Problem: Line by line, please look for the word "computer" in the following records, then copy each line you find it in.

Exercise materials:
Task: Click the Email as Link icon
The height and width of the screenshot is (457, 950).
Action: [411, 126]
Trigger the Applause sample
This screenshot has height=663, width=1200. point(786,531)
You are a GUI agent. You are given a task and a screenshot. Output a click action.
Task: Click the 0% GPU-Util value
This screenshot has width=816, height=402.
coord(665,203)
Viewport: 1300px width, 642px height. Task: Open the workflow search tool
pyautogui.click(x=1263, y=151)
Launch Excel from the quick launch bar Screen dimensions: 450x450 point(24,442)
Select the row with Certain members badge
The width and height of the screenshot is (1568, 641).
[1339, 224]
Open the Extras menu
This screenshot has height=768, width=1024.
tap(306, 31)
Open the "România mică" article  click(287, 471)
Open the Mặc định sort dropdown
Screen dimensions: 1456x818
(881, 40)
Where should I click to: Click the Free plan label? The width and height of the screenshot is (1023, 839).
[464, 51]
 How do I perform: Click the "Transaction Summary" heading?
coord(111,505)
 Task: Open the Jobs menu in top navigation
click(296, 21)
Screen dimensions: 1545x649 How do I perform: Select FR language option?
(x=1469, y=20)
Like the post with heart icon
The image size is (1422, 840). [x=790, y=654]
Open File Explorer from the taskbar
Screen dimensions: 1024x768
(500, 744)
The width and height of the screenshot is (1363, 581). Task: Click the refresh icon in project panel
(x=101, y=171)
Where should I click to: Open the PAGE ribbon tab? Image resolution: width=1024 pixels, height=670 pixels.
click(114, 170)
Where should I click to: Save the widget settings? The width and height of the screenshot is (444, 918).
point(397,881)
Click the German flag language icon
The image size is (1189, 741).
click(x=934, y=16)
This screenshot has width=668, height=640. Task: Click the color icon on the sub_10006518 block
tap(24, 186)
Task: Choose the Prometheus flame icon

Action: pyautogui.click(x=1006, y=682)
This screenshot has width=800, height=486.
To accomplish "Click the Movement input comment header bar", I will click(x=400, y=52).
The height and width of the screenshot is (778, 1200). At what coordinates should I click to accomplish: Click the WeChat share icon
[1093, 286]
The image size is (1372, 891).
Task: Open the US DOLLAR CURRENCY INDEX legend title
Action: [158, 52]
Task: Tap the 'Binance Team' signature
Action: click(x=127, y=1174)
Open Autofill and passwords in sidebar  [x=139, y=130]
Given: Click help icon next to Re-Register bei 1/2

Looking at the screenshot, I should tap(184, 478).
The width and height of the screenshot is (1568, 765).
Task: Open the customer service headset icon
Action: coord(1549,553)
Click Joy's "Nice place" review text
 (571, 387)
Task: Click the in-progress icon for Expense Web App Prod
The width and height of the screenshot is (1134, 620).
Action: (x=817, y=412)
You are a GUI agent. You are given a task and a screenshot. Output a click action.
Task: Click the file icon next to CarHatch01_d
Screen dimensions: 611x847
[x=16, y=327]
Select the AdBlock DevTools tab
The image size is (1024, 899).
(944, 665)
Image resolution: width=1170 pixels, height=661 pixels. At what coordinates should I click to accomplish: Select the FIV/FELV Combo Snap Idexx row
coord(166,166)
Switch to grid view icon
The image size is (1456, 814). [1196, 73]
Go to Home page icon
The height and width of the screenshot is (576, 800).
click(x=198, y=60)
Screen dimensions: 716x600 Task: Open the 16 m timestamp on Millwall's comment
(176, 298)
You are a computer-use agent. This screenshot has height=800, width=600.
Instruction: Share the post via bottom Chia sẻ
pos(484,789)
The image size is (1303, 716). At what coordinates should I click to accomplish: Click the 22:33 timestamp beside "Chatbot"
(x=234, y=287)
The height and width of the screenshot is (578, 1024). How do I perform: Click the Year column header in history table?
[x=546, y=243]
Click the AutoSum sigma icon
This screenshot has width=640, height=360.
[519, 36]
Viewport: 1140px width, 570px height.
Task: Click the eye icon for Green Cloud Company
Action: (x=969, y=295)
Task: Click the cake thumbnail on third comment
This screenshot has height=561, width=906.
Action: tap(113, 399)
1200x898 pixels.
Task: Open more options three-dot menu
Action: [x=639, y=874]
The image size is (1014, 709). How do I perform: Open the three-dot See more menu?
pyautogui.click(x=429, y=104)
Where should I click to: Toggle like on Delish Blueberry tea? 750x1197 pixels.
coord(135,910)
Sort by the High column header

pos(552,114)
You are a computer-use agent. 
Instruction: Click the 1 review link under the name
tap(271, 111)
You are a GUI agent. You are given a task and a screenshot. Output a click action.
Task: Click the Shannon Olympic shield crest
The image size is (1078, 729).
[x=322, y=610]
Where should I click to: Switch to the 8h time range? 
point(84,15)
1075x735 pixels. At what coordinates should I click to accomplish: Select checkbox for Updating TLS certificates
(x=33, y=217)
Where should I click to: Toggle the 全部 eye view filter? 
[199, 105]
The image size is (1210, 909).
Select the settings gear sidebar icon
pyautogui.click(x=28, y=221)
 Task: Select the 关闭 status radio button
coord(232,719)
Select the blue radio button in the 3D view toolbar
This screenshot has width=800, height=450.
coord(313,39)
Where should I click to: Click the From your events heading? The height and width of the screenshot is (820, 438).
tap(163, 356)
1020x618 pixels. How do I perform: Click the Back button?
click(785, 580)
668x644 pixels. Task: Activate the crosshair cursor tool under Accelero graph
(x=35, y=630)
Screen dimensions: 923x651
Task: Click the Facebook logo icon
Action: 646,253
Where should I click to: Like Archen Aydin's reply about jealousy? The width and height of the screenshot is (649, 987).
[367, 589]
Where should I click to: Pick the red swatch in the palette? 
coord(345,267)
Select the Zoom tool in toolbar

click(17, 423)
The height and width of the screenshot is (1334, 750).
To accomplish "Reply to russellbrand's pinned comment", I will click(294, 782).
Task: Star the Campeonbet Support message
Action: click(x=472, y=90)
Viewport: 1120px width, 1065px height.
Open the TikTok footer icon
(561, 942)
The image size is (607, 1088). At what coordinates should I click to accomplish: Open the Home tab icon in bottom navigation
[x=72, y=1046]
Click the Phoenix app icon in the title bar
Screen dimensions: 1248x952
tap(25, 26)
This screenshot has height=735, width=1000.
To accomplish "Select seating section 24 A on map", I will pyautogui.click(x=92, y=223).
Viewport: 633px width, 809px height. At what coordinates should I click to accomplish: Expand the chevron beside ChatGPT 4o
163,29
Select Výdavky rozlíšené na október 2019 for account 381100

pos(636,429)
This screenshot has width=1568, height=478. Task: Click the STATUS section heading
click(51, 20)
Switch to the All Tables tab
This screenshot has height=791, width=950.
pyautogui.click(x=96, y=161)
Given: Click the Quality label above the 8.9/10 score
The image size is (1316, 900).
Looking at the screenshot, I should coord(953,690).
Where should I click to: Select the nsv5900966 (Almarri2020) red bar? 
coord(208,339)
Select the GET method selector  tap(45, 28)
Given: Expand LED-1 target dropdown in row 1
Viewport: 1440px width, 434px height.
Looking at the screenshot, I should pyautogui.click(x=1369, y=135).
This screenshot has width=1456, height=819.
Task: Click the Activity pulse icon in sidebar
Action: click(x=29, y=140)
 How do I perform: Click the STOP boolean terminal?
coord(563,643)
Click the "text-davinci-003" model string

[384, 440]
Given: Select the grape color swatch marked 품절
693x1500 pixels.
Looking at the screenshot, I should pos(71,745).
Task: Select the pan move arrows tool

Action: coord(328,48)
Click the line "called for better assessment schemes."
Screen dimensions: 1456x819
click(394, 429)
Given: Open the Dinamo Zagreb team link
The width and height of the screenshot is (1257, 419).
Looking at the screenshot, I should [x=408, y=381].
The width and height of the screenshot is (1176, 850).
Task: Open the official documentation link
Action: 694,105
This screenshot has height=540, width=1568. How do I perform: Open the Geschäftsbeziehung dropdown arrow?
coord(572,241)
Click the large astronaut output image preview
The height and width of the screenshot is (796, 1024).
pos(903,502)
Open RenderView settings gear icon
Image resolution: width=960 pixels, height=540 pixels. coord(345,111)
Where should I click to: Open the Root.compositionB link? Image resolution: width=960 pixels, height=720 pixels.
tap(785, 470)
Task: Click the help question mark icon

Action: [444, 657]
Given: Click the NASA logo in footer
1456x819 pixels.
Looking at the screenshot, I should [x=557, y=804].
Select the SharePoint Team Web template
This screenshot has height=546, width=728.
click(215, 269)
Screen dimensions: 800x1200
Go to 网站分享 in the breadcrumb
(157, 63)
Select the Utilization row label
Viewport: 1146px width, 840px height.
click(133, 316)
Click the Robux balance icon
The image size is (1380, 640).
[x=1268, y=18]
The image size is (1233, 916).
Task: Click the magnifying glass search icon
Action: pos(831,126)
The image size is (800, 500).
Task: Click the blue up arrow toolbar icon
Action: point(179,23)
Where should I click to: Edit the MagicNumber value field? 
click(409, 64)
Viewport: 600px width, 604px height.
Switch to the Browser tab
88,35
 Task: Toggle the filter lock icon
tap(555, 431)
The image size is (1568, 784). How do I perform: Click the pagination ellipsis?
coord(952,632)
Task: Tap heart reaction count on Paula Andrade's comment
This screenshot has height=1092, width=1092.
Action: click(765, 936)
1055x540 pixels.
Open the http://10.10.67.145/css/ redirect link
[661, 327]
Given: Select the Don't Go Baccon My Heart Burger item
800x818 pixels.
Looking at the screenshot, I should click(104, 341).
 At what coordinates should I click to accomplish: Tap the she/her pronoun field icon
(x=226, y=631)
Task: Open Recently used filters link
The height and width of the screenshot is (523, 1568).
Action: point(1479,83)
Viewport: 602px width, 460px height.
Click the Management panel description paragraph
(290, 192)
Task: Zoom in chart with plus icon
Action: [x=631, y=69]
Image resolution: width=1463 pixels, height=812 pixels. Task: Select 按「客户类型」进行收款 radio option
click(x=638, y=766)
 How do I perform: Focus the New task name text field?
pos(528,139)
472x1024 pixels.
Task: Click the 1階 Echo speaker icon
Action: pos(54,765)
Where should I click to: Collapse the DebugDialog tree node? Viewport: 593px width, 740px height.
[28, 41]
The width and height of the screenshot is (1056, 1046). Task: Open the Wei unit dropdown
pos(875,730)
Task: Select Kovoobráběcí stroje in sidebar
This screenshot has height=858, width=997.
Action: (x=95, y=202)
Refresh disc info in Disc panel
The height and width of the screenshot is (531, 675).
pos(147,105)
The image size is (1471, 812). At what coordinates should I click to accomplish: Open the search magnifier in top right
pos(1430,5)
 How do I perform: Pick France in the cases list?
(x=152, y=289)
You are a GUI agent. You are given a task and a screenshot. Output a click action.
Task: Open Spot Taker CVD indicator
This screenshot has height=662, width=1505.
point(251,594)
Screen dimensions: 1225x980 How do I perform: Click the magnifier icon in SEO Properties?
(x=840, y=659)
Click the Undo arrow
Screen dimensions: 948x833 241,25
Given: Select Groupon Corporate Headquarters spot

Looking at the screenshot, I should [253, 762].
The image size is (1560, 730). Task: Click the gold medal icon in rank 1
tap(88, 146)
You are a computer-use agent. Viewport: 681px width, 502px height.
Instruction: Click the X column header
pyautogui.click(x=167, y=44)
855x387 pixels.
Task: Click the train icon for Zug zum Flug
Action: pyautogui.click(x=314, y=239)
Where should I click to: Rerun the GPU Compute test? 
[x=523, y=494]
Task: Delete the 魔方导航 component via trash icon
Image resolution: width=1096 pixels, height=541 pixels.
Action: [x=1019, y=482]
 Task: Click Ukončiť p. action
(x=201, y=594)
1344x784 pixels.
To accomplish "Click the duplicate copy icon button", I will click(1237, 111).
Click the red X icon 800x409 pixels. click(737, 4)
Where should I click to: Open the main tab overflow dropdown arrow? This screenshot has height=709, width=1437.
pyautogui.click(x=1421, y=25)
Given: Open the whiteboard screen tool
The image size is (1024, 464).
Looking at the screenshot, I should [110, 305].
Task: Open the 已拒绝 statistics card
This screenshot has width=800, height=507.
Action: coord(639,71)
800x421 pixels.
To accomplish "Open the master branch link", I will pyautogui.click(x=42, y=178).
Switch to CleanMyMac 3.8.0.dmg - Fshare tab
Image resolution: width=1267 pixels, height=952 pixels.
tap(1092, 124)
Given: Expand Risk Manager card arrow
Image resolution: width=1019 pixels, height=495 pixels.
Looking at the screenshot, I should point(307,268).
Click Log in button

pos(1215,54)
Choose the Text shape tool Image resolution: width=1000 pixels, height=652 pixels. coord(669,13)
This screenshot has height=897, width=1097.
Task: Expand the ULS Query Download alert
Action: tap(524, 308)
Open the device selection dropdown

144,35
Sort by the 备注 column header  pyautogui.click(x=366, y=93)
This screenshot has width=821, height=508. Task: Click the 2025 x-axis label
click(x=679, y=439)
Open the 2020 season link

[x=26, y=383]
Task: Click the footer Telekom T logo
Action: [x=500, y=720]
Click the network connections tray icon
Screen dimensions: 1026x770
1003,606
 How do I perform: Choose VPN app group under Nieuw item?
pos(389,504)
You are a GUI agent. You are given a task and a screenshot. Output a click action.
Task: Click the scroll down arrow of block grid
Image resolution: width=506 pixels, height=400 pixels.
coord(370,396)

Answer section:
You are a computer-use agent. This screenshot has height=800, width=600.
You are a computer-use agent. 
You are a computer-use agent. Viewport: 681px width, 502px height.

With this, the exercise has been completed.